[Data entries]
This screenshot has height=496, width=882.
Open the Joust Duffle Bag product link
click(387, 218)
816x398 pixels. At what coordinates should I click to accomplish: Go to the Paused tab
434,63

[Goal of the exercise]: Can you give the rows above again with "tab" switched to "panel" and everything else left unchanged?

[Task solution]:
This screenshot has height=496, width=882.
Open the Joust Duffle Bag product link
click(387, 218)
816x398 pixels. At what coordinates should I click to accomplish: Go to the Paused panel
434,63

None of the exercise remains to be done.